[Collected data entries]
= = = = = = =

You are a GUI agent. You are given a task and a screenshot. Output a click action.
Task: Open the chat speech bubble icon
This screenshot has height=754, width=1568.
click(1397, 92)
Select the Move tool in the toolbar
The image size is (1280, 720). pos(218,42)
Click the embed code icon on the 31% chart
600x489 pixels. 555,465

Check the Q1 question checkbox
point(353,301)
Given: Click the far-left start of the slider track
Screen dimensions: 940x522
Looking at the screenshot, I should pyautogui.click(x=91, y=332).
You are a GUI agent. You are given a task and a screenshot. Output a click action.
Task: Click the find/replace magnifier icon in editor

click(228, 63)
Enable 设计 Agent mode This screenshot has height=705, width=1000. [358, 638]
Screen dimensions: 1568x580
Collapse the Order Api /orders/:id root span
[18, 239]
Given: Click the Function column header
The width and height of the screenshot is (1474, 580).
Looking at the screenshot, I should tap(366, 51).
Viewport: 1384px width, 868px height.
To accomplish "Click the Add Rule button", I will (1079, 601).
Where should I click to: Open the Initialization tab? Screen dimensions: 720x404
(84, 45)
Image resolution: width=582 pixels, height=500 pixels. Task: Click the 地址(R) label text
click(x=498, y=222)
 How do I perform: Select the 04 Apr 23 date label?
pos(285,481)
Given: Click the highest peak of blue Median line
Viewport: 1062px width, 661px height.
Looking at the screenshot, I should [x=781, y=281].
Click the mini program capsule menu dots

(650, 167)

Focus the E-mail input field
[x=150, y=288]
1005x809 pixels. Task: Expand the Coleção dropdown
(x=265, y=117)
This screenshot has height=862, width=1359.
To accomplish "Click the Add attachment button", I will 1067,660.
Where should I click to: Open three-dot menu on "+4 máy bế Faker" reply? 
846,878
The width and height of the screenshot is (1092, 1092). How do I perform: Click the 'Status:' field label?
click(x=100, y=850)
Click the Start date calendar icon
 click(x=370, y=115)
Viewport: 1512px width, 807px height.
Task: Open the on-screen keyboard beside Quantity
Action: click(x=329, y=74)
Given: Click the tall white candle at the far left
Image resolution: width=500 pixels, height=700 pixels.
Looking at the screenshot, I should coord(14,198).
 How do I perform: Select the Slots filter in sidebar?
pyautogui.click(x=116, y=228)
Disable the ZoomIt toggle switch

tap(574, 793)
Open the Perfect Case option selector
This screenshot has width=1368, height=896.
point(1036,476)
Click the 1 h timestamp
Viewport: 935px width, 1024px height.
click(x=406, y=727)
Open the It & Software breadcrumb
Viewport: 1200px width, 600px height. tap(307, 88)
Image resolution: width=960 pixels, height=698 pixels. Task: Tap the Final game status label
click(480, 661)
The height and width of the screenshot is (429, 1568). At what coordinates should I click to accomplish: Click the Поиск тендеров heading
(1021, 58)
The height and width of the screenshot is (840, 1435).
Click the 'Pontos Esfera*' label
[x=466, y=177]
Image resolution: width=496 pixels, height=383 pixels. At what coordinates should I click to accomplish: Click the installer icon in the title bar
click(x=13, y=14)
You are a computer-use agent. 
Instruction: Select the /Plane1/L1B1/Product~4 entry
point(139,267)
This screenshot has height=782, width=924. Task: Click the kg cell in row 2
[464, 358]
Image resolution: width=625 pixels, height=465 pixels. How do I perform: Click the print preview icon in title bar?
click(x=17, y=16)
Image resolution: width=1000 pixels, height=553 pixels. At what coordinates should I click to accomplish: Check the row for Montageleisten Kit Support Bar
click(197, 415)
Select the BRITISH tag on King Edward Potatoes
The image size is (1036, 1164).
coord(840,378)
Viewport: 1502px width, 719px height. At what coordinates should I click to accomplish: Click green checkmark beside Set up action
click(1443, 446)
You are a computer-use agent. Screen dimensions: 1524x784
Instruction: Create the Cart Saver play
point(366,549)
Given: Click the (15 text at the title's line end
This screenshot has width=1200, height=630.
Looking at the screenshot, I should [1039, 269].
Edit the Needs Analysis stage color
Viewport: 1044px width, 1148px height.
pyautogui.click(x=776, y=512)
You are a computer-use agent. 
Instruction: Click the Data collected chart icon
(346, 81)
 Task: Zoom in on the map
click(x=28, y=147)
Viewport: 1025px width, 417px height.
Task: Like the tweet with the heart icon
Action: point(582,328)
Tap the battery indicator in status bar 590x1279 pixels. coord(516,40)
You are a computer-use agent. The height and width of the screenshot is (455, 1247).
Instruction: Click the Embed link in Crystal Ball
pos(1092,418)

= = = = = = =

Every line from the line containing "Screen dimensions: 1568x580" through the line containing "Given: Click the highest" in the records above must be retyped exactly. Leave out the rest.

## Reply to the exercise
Screen dimensions: 1568x580
Collapse the Order Api /orders/:id root span
[18, 239]
Given: Click the Function column header
The width and height of the screenshot is (1474, 580).
Looking at the screenshot, I should tap(366, 51).
Viewport: 1384px width, 868px height.
To accomplish "Click the Add Rule button", I will (1079, 601).
Where should I click to: Open the Initialization tab? Screen dimensions: 720x404
(84, 45)
Image resolution: width=582 pixels, height=500 pixels. Task: Click the 地址(R) label text
click(x=498, y=222)
 How do I perform: Select the 04 Apr 23 date label?
pos(285,481)
Given: Click the highest peak of blue Median line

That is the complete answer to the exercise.